Surveys forecast an outright win by the People’s Party, or PP, on November 20 as voters blame the Socialists for unemployment and unmanageable debt and face the enormity of painful spending cuts to ward off the euro zone debt crisis.

In previous legislatures minority Socialist or PP governments have had to strike deals with Basque and Catalan parties — known as nationalist parties — in order to get laws passed.

Playing kingmaker, the Basques and Catalans won concessions for their regions — funding for local projects and financial autonomy — despite their relatively small number of seats in Parliament. The largely opaque negotiations on such deals raised hackles in the rest of the country.

Backed by voter anger at the Socialists, the PP is seen picking up votes around the country, even in Spain’s richest and most populous region Catalonia where it has historically lagged in popularity behind the Socialists and the main Catalan nationalist party Convergencia i Union, or CiU.

”Nationalism has taken a back seat to the economy,” said Juan Diez, analyst at Barcelona-based think-tank IBEI.

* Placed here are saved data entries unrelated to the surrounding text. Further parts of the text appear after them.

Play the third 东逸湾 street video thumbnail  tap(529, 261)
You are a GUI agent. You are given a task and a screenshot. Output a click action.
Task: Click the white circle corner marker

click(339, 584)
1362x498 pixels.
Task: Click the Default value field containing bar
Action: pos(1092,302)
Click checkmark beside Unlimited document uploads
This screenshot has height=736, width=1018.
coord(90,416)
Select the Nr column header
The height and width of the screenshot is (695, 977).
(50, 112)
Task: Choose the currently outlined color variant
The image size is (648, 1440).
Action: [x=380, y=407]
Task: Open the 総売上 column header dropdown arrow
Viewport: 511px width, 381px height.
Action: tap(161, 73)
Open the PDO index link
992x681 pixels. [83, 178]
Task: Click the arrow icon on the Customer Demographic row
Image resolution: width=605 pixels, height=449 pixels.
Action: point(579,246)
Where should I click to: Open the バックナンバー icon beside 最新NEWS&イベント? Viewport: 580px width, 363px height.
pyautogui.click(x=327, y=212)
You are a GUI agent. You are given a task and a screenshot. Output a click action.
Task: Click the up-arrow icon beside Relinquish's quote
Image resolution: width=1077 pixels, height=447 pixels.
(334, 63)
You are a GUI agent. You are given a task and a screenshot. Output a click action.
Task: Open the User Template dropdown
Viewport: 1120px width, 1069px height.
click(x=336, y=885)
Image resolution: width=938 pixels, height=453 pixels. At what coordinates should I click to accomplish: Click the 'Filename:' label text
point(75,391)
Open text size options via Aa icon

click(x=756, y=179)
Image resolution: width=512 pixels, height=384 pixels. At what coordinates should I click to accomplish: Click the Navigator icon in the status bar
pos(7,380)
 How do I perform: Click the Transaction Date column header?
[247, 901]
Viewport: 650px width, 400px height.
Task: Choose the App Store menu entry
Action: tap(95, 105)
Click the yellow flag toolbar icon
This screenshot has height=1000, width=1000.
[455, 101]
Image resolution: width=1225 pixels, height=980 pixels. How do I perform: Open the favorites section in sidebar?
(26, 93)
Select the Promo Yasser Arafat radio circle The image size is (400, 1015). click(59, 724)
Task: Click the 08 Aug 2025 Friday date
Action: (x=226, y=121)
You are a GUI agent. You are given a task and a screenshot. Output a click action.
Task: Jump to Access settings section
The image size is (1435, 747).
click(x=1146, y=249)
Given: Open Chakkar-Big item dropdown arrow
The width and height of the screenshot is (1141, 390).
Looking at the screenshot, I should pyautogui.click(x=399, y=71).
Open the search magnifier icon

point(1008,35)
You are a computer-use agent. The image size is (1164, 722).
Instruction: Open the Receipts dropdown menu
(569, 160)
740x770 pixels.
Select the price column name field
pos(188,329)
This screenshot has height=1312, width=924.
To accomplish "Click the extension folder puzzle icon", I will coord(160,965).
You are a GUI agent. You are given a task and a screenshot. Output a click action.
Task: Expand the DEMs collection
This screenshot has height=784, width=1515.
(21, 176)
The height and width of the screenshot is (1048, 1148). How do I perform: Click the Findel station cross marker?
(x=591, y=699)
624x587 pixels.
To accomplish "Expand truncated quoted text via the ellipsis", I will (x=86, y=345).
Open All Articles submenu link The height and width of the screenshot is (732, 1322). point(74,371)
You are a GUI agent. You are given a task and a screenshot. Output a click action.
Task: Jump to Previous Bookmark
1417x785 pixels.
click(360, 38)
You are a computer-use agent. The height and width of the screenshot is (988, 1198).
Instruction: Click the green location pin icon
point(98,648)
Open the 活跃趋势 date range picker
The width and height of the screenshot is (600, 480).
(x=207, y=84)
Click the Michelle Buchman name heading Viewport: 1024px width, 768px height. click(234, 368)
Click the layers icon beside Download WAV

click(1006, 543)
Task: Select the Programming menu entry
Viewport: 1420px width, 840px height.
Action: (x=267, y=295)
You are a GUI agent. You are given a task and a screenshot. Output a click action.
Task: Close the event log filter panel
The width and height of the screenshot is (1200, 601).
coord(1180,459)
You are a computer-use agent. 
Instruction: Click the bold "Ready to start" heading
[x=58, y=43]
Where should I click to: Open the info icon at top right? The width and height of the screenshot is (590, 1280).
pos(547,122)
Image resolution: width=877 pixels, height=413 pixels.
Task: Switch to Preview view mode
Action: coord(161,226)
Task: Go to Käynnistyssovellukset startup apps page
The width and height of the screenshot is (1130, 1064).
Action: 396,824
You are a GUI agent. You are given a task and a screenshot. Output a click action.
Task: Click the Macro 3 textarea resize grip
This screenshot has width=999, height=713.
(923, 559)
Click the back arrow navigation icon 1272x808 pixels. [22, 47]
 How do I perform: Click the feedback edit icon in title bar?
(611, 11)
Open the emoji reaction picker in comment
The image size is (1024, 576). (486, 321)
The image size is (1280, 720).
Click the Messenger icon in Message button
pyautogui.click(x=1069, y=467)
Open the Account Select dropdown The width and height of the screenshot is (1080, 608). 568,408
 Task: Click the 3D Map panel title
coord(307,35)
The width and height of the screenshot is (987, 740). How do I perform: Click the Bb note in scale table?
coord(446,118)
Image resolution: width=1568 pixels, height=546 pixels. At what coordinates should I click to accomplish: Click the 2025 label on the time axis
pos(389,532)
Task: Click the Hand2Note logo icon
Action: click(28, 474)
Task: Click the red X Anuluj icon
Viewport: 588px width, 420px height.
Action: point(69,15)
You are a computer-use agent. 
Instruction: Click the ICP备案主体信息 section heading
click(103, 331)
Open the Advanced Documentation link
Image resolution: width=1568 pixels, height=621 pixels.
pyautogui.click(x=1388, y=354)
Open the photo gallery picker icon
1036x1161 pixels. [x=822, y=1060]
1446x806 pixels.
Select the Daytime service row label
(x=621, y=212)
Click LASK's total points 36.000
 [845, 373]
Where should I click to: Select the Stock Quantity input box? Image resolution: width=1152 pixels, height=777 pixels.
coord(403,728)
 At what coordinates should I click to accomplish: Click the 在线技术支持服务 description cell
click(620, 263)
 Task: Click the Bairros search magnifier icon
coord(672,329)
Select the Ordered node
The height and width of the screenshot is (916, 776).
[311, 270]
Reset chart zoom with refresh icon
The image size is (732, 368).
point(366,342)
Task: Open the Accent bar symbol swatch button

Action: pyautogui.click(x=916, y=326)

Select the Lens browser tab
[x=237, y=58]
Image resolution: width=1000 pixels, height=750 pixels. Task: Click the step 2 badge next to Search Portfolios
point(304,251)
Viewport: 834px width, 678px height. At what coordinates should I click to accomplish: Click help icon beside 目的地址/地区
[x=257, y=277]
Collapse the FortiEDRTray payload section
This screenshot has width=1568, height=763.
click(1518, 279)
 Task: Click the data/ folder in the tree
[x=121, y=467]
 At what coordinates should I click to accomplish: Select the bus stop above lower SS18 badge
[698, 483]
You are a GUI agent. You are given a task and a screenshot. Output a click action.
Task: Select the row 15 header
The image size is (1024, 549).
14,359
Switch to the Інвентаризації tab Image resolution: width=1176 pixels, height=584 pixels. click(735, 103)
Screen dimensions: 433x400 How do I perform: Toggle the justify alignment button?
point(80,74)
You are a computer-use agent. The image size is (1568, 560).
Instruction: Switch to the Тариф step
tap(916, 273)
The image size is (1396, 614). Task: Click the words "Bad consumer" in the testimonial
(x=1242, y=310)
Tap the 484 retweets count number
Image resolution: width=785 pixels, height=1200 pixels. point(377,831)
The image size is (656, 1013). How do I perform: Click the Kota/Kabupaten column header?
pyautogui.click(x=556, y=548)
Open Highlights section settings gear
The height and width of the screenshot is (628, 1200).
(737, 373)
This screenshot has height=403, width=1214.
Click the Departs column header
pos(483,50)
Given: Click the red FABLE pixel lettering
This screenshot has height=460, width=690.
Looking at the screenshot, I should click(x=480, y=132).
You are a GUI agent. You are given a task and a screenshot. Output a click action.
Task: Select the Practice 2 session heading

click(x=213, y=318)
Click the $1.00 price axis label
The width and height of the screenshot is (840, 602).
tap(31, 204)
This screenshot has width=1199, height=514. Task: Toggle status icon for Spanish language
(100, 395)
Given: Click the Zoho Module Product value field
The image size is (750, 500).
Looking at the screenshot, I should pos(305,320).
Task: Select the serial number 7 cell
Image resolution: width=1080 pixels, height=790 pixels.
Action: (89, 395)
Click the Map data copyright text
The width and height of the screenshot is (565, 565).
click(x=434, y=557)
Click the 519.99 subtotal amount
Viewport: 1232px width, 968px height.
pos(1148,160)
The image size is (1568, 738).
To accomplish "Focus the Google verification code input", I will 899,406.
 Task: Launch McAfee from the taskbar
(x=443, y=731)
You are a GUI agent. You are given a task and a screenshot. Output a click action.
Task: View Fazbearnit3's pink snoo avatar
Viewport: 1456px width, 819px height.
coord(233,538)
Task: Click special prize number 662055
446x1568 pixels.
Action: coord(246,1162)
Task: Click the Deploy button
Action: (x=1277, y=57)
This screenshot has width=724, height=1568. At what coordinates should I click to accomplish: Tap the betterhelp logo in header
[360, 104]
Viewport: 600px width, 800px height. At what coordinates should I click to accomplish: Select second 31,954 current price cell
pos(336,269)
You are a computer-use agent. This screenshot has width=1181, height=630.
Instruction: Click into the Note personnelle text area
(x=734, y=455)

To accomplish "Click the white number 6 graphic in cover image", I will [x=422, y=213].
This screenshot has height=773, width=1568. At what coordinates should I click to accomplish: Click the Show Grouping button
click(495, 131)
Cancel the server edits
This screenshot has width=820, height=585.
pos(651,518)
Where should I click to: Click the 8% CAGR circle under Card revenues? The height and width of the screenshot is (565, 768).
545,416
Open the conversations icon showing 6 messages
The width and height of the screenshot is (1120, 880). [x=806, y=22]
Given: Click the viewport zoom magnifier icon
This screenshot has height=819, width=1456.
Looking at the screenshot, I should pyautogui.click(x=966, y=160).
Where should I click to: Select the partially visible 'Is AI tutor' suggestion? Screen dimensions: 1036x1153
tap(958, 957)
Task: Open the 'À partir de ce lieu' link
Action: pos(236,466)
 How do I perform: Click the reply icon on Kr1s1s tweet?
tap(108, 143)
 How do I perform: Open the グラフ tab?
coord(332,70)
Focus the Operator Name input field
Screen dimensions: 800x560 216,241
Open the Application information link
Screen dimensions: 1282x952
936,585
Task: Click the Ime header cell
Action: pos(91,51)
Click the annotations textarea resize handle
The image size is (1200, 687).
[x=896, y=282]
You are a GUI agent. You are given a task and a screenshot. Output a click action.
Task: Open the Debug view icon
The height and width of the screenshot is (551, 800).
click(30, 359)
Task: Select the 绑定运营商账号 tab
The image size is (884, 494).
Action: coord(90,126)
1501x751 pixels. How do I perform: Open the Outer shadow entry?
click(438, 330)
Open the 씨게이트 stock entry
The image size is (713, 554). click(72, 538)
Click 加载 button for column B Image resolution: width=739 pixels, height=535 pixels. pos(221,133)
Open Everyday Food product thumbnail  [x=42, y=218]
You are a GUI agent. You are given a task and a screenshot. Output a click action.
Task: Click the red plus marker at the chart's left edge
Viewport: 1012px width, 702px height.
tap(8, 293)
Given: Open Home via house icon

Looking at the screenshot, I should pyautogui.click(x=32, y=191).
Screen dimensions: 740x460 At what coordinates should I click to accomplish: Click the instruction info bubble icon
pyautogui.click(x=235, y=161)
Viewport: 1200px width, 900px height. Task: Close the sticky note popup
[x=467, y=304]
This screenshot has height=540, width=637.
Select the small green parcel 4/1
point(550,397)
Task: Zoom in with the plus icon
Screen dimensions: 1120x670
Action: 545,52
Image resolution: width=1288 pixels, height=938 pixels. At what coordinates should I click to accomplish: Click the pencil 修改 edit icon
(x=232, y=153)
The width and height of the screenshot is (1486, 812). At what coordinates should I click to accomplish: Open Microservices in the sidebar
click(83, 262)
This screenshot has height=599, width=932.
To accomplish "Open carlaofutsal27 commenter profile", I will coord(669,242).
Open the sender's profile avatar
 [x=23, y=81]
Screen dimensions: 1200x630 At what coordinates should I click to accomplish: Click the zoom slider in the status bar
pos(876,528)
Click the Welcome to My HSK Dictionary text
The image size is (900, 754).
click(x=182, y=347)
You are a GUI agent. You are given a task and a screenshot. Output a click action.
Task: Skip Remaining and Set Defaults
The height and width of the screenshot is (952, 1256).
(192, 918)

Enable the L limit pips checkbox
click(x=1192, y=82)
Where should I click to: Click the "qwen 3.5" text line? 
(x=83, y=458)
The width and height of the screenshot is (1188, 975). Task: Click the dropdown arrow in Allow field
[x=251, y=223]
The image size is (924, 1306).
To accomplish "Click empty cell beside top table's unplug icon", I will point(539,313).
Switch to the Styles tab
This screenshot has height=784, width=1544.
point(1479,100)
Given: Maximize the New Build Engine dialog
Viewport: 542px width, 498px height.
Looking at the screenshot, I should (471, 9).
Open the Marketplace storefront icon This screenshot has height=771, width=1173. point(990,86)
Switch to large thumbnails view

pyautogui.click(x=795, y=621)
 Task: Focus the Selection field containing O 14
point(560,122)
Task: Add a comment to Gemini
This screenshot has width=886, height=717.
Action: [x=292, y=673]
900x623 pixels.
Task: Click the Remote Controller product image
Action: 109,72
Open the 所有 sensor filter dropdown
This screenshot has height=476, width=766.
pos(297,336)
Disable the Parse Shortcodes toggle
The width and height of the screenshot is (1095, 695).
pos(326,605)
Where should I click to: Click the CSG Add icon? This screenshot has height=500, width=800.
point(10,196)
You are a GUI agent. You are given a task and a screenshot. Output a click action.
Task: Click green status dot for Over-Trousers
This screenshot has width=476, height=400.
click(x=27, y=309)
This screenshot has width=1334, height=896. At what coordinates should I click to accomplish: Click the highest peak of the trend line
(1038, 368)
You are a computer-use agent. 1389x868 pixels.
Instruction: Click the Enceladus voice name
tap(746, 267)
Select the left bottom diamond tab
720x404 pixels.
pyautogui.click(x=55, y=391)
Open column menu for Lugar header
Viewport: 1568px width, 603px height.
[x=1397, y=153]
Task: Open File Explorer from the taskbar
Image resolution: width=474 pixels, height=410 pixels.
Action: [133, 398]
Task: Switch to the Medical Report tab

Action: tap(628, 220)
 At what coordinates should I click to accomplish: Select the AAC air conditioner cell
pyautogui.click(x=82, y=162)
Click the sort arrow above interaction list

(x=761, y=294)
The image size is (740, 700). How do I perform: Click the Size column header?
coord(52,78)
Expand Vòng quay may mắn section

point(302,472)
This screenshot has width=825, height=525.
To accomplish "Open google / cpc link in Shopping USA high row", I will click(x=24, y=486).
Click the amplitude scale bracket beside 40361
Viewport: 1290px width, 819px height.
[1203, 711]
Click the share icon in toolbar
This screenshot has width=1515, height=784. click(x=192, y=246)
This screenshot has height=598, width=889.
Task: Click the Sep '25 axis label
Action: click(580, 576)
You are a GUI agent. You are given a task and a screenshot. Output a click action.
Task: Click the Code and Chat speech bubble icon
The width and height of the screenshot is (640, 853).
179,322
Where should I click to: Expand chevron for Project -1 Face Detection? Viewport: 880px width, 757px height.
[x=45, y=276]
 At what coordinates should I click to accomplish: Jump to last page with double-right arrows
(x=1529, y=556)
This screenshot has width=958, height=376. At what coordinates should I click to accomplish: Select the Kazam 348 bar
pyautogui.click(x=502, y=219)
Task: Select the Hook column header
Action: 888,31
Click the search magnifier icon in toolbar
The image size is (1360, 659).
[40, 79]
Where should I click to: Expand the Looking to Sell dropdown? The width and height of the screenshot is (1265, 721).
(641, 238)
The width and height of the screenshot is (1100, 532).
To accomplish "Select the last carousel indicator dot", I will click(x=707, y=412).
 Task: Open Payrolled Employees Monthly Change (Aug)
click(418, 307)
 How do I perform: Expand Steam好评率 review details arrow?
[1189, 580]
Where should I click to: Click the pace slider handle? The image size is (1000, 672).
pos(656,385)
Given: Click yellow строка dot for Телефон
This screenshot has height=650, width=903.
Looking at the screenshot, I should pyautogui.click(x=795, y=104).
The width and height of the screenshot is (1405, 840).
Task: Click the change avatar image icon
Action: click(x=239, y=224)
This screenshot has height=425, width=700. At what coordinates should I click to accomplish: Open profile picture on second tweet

Catalonia has its own distinct language and culture and capital city Barcelona is both hip and historic, proud of being a hub for designers and foodies.

But foremost in the minds of the electorate are jobs, not nationhood, especially in Catalonia where the local character is famous for its pragmatism as well as being different.

The PP has never won more than 23 per cent of the vote in Catalonia, but could go over 24 per cent on November 20, gaining two or three more seats that will help it control the national Parliament in Madrid.

The electorate’s faith in the PP, or its disenchantment with the Socialists after almost eight years in power, is such that PP leader Mariano Rajoy is expected to win despite his vague policy outline on the economy.

Polls show most Spaniards see the PP as the better captain during an economic crisis and the best equipped to tackle a 21 percent unemployment rate, the highest in the European Union.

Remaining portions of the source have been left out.